» WHAT THE TASK REQUIRES: Instruction for the entries that follow: retype exactly the lines from the line with "Image resolution: width=1456" to the line with "You are a computer-use agent. The", both included, and omit all others.

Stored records

——

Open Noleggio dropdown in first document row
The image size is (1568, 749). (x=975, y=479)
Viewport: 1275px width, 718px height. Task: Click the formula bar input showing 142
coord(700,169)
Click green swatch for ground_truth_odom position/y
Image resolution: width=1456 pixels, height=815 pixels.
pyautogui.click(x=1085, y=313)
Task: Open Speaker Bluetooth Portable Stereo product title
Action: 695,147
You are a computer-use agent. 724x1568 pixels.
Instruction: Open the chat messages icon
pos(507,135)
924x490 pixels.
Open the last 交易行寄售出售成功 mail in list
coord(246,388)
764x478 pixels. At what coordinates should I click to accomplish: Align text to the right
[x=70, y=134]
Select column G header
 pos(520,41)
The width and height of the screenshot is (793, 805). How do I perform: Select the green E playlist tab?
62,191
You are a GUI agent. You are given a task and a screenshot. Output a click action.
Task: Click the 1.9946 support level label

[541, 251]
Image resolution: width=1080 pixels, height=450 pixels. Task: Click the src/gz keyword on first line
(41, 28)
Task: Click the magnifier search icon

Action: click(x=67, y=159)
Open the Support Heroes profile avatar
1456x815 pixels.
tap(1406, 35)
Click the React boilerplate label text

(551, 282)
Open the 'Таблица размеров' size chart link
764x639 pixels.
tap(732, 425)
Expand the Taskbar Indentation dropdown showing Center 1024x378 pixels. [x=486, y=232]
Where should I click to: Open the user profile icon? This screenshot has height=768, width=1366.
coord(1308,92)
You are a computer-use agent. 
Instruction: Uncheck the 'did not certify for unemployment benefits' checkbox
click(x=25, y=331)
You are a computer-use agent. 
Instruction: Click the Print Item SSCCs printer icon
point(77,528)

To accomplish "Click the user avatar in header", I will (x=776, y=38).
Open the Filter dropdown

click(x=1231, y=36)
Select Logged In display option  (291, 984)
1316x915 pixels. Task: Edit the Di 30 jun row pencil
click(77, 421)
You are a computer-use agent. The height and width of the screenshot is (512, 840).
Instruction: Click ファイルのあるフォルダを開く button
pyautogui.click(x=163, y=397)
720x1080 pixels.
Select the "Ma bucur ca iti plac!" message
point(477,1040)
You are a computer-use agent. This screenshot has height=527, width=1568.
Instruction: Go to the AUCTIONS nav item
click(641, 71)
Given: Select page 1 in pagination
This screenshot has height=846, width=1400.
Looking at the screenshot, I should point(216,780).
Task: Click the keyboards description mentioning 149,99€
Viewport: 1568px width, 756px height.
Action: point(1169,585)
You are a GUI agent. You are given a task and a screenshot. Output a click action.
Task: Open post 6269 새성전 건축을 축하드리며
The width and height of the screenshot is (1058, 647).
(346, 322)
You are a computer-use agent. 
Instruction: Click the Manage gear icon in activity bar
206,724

——

» ANSWER SPACE:
Image resolution: width=1456 pixels, height=815 pixels.
pyautogui.click(x=1085, y=313)
Task: Open Speaker Bluetooth Portable Stereo product title
Action: 695,147
You are a computer-use agent. 724x1568 pixels.
Instruction: Open the chat messages icon
pos(507,135)
924x490 pixels.
Open the last 交易行寄售出售成功 mail in list
coord(246,388)
764x478 pixels. At what coordinates should I click to accomplish: Align text to the right
[x=70, y=134]
Select column G header
 pos(520,41)
The width and height of the screenshot is (793, 805). How do I perform: Select the green E playlist tab?
62,191
You are a GUI agent. You are given a task and a screenshot. Output a click action.
Task: Click the 1.9946 support level label

[541, 251]
Image resolution: width=1080 pixels, height=450 pixels. Task: Click the src/gz keyword on first line
(41, 28)
Task: Click the magnifier search icon

Action: click(x=67, y=159)
Open the Support Heroes profile avatar
1456x815 pixels.
tap(1406, 35)
Click the React boilerplate label text

(551, 282)
Open the 'Таблица размеров' size chart link
764x639 pixels.
tap(732, 425)
Expand the Taskbar Indentation dropdown showing Center 1024x378 pixels. [x=486, y=232]
Where should I click to: Open the user profile icon? This screenshot has height=768, width=1366.
coord(1308,92)
You are a computer-use agent. 
Instruction: Uncheck the 'did not certify for unemployment benefits' checkbox
click(x=25, y=331)
You are a computer-use agent. 
Instruction: Click the Print Item SSCCs printer icon
point(77,528)

To accomplish "Click the user avatar in header", I will (x=776, y=38).
Open the Filter dropdown

click(x=1231, y=36)
Select Logged In display option  (291, 984)
1316x915 pixels. Task: Edit the Di 30 jun row pencil
click(77, 421)
You are a computer-use agent. The height and width of the screenshot is (512, 840).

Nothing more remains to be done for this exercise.